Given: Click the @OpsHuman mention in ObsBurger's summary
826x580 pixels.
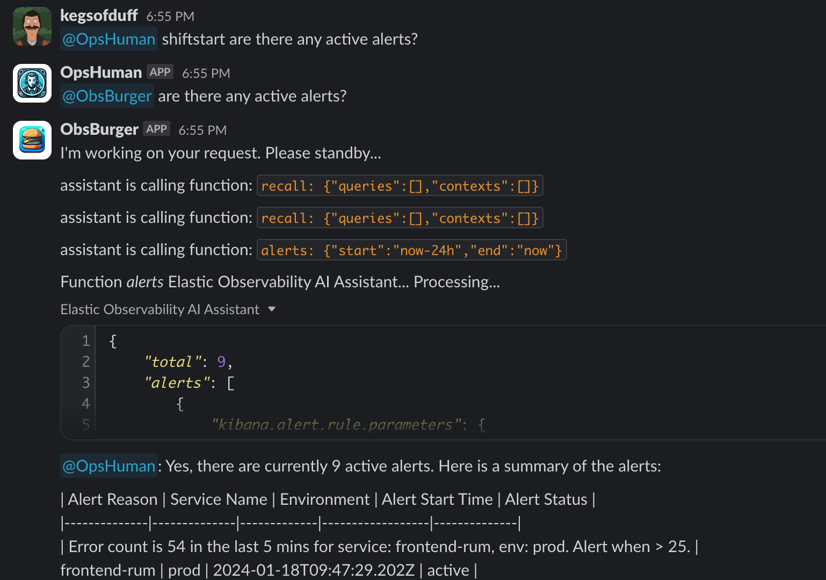Looking at the screenshot, I should [x=108, y=466].
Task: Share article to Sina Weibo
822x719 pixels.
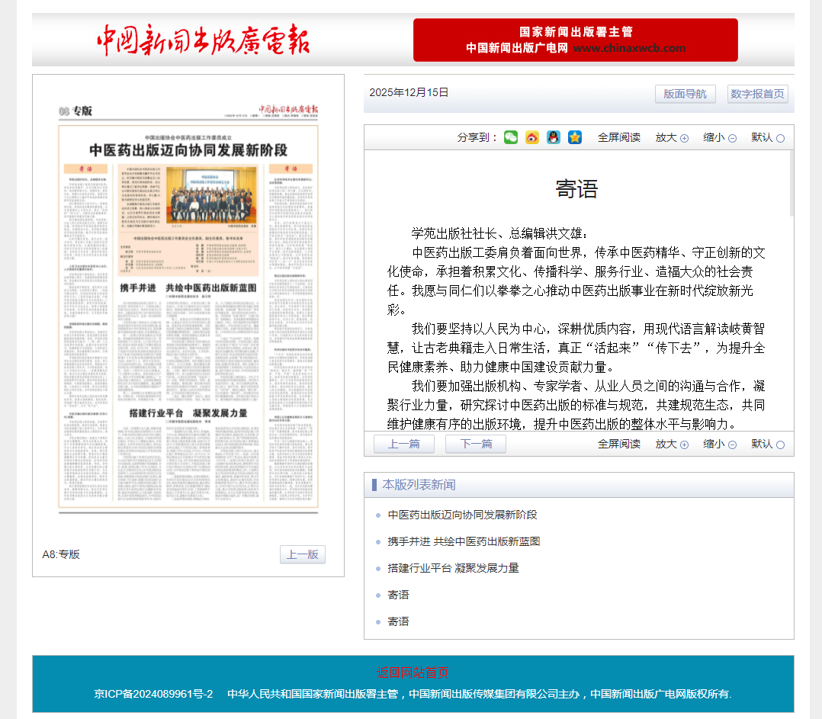Action: pos(532,137)
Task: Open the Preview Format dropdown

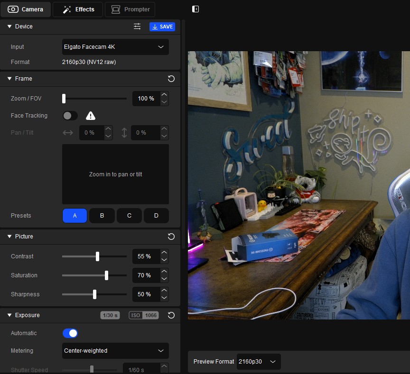Action: (259, 362)
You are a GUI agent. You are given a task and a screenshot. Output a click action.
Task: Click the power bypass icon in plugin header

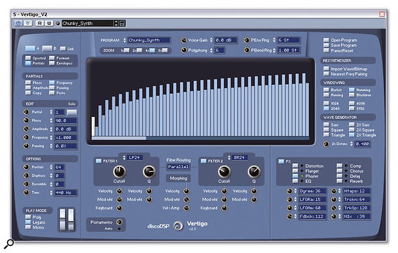pos(18,23)
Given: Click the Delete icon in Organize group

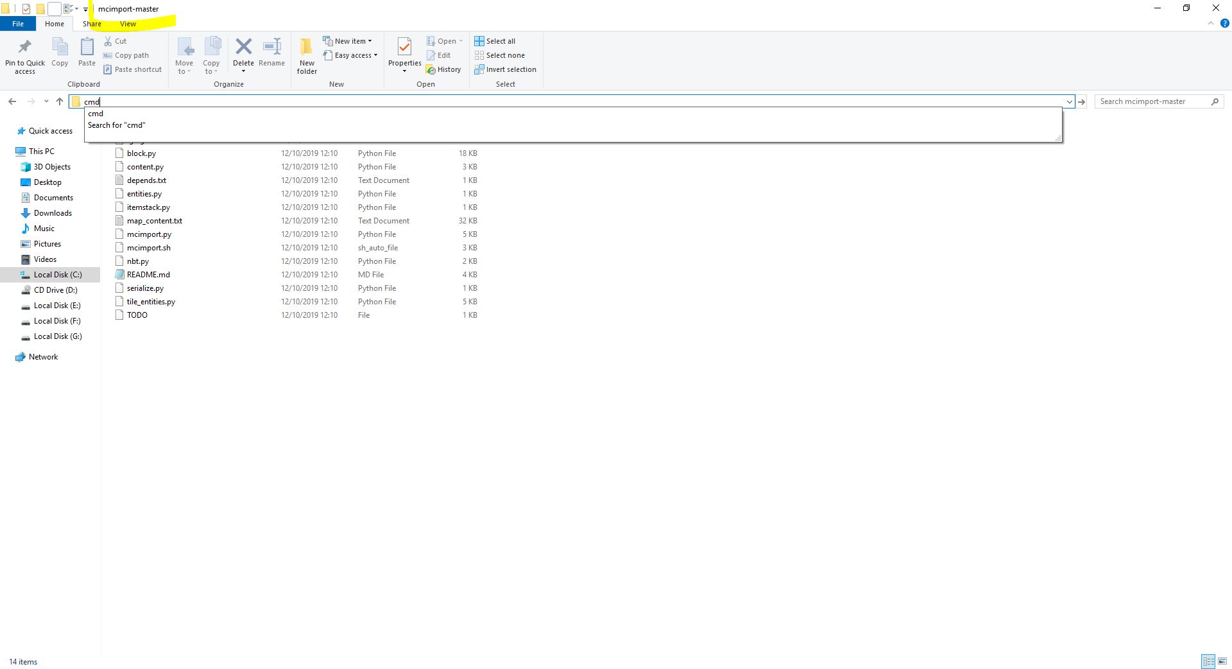Looking at the screenshot, I should click(243, 47).
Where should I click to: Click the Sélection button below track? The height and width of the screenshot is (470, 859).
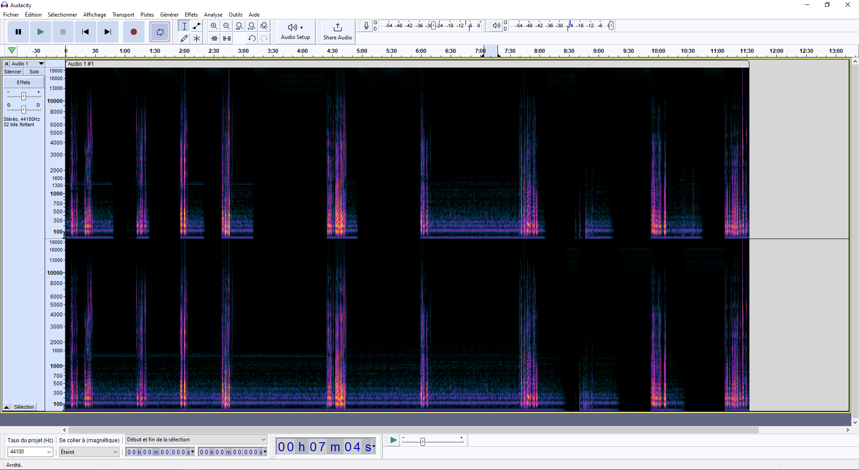tap(24, 407)
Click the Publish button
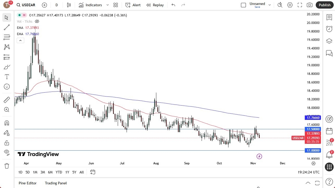 (324, 5)
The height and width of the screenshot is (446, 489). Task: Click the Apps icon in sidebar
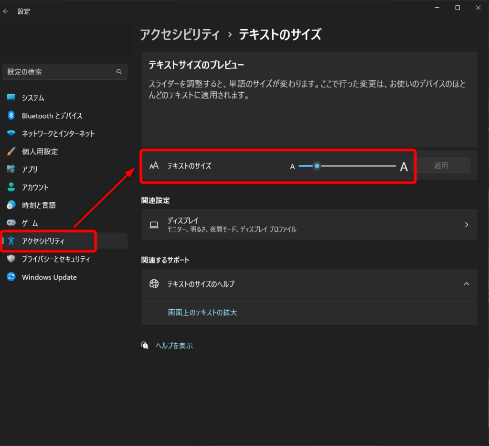pyautogui.click(x=11, y=169)
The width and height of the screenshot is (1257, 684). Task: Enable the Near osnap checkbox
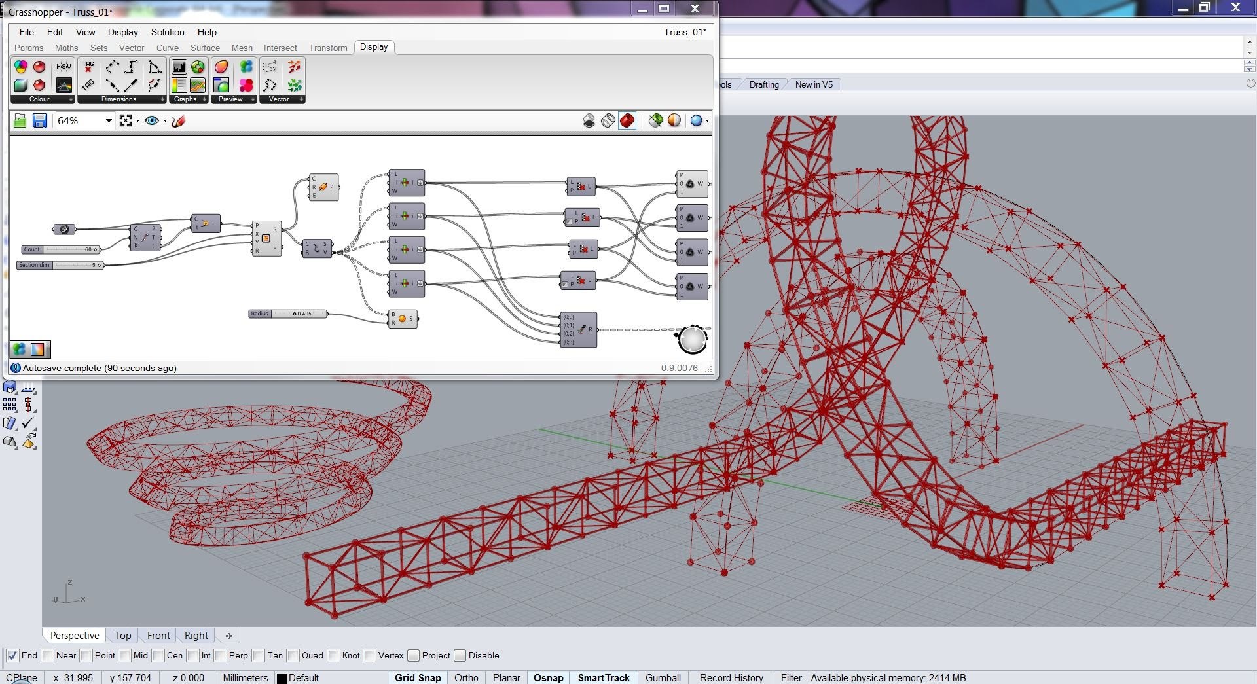(x=48, y=655)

========

Give the listing again word for word. Skip any pictures.

Given: Click the @OpsHuman mention in ObsBurger's summary
826x580 pixels.
Looking at the screenshot, I should [x=108, y=466].
Task: Share article to Sina Weibo
822x719 pixels.
Action: pos(532,137)
Task: Open the Preview Format dropdown

Action: (259, 362)
You are a GUI agent. You are given a task and a screenshot. Output a click action.
Task: Click the power bypass icon in plugin header

pos(18,23)
Given: Click the Delete icon in Organize group

Looking at the screenshot, I should click(243, 47).
Where should I click to: Click the Sélection button below track? The height and width of the screenshot is (470, 859).
tap(24, 407)
Click the Publish button
 (324, 5)
The height and width of the screenshot is (446, 489). Task: Click the Apps icon in sidebar
pyautogui.click(x=11, y=169)
The width and height of the screenshot is (1257, 684). Task: Enable the Near osnap checkbox
(x=48, y=655)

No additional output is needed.